On a tendentious linguistic note, the GLR (even if its editorial contributions allow for circumlocutionist deviations) is to be thanked for keeping its historic namesake moniker even as there is by now the required, standard LGBT and beyond to Q, with even among some quarters a call to put the “T” up front and further Qs along the line, “G” losing its assumed “privileged” position.
In the end, who cares which letter goes where from engine to caboose in this train? But it has become ridiculous to have to tiptoe around this issue, especially if one is—as we gay male lovers are—“feminists who happen to be gay.” By defining ourselves in this way we’ve gotten into trouble with some gay men, who have not really understood our “essentialist” position that we “cannot help but be homosexual” (whatever that might mean after 35 years of our own private and public “practice” informed by each others’ bodies, those with whom we have had sex, and all the literature we have read, music listened to, and who knows what else?).
To be essentially gay and politically feminist has also required us to explain and accept without question that our “gayness” is probably (but who cares?) biologically determined, over time and place socially constructed, and political in terms of being out and assertive when needed, according to our own radical social agenda not agreed to by lots of gay men we don’t find physically or politically attractive. In that respect, we ascribe our feminism not so much to making smart choices but to having grown up with strong moms and sisters and non-threatened dads. But that is another socially constructed story.
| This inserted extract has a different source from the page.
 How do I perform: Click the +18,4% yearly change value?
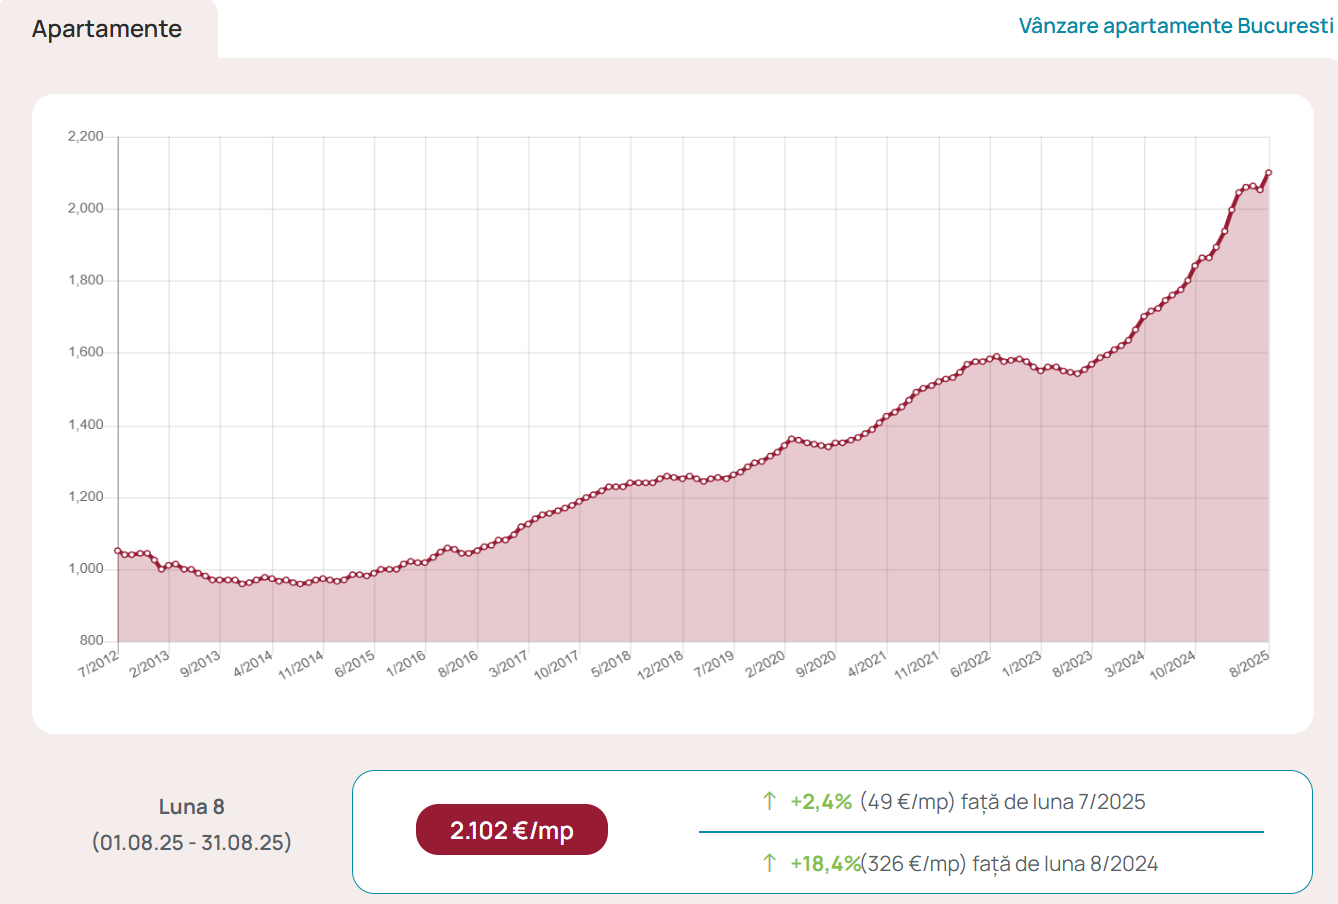pos(825,864)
Ty Geltmaker, PhD, and James Rosen, West Hollywood, CA
Corrections
In the introduction to an interview with Dan Savage in the Jan.-Feb. 2016 issue, two errors crept in. First, Savage was born and raised not in Seattle (where he now resides) but in Chicago. Second, the intro refers to a prank involving Bruce Bawer (who’s a gay author) when in fact the target of the prank was evangelist-politician Gary Bauer during his 2004 bid for the Republican presidential nomination.
In the “BTW” column in the Jan.-Feb. 2016 issue, one item stated that County Clerk Kim Davis served in Tennessee, when in fact she served in Kentucky. What’s more, she still holds this position—rumors of her dismissal proved to be greatly exaggerated—after working out an arrangement whereby deputies would issue same-sex marriage licenses. Davis attended the State of the Union Address this year on the invitation of Republican Congressmen.
In Richard Canning’s review of Cassandra Langer’s Romaine Brooks: A Life, it was reported that “the 79-year-old Brooks met one Janine Lahovary” on the Côte d’Azur. In fact, it was Natalie Barney who met Ms. Lahovary, “… and the romance began again.”